UNDISCLOSED LOCATION (Street View)
The borometz, otherwise known as the Vegetable Lamb of Tartary, is neither flora nor fauna by nature. It exists in a taxonomical category all its own: an ovine quadruped bound to the earth by a single umbilical stem. It spends its short life grazing within the circular area permitted by its physiology, then starves when there is nothing left for it to consume therein (assuming the wolves don’t get to it first).
The notion of such a creature existing is an affront to the language with which humanity understands life. Linnaeus named the golden chicken fern as Cibotium barometz after the creature it superficially resembled, certain that the soft wool covering its rhizomes explained away this supposed bridge between the plant and animal kingdoms. Without this singular decision, the whole project of representing taxonomy as an unordered tree would have been doomed. From this bifurcation spilled many more, leading to kingdoms composed of phyla, classes, families, genii, and species, each neatly inheriting properties from the last.
In the twentieth century, this legacy method of categorizing life became increasingly untenable as millions of unique species flooded the model with edge cases requiring adjustment. New nodes and structures were added inbetween previously established branches. Infraphyla, parvorders, clades, supertribes, breeds, legions, and cohorts brought a once-organized design into near-meaningless convolution and granularity. Domains and empires were added to counterbalance kingdoms, which rose and fell until seven remained. The possible future inclusion of viruses means that they now threaten the model as much as the creatures represented within it by diminishing the importance of the cell.
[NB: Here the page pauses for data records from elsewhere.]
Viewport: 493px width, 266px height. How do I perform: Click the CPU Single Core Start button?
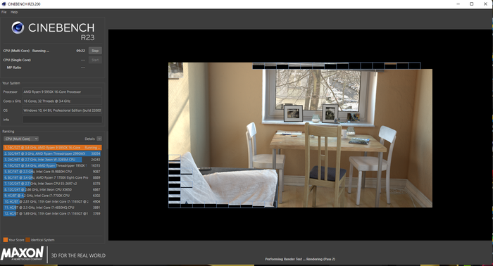[x=95, y=60]
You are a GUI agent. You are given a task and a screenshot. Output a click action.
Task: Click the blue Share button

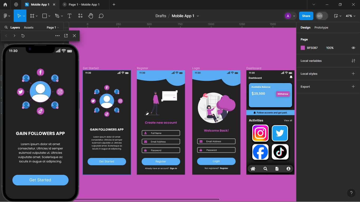pyautogui.click(x=306, y=16)
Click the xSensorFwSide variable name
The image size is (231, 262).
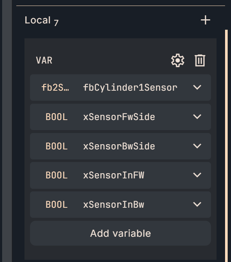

Had Linnaeus seen a borometz with his own eyes, the entire manner of categorization of life would have perhaps begun as a spectrum, or an even stranger form still. The hummingbird moth might have been seen as a bridge between the insect and bird phyla, or the snake as the fulcrum between worm and wyrm. Despite appearances, horseshoe crabs were recently noted to technically be arachnids, of all things. That’s not to say that we would not have recognized or disavowed evolution; rather, that perhaps our model might have focused less on deviation from common ancestry, and more on convergence, symmetry, and interrelation. Dismissal of the existence of anything like the borometz has allowed exclusionary subdivisions to persist as the unchallenged standard methodology of organizing and curating data into the present.
For the past three-hundred years, Carthusian monks have produced an elixir of long life from a manuscript of unknown origin, which has since become a classic cocktail ingredient known as chartreuse (bottled in both yellow and green variants). Though over one-hundred thirty different plants are used in each recipe, which and in what proportions remains secret. The only account publicly available comes from a note written by one Monsieur Liotard, a pharmacist from Grenoble who temporarily came into the possession of the extraordinary manuscript after the Carthusian monks themselves were temporarily exiled. When the Napoleonic government began to taxonomize secret remedies from across France in 1810, Liotard submitted their manuscript with the following note:
“The recipe lists a myriad of plants to be fed to something called a ‘borametes’ over the course of twenty-eight days, then butchered for its liquored blood. The creature is likely an alchemical symbol for some form of still.”
Being a learned pharmacist, Liotard would have been aware of the allegorical language and imagery of alchemists, but he was mistaken: the blood of the borometz was, in fact, believed to be literal alcohol. Colin Macfarquhar, who wrote the majority of the Encyclopedia Britannica’s Third Edition, noted the following in his entry for the borometz from around two decades prior, referring to it as the “Agnus scythicus:”
“The usual account of this extraordinary production is, that the Tartars sow in the ground a seed resembling that of a melon, but less oblong; from whence arises a plant called the borometz, i.e., lamb, growing almost to the height of three feet, and having feet hoofs… the pulp within resembles that of the gammarus; and when wounded, a liquor oozes out like blood.”
Macfarquhar died during the course of writing the Britannica entry on “Mysteries,” of “fatigue and anxiety of mind” and thereafter, his work would be appropriated into numerous bootleg editions across Europe. It is unclear where he uncovered this knowledge of borometz physiology, but it is known that the Napoleonic government rejected and returned Liotard’s manuscript, noting that somehow, it was already known to the empire.
The recipe and the borometz both continue to elude the public eye. Despite curiosity and allure, the monks continue to produce their classic Chartreuse as they always have: in secrecy and solitude.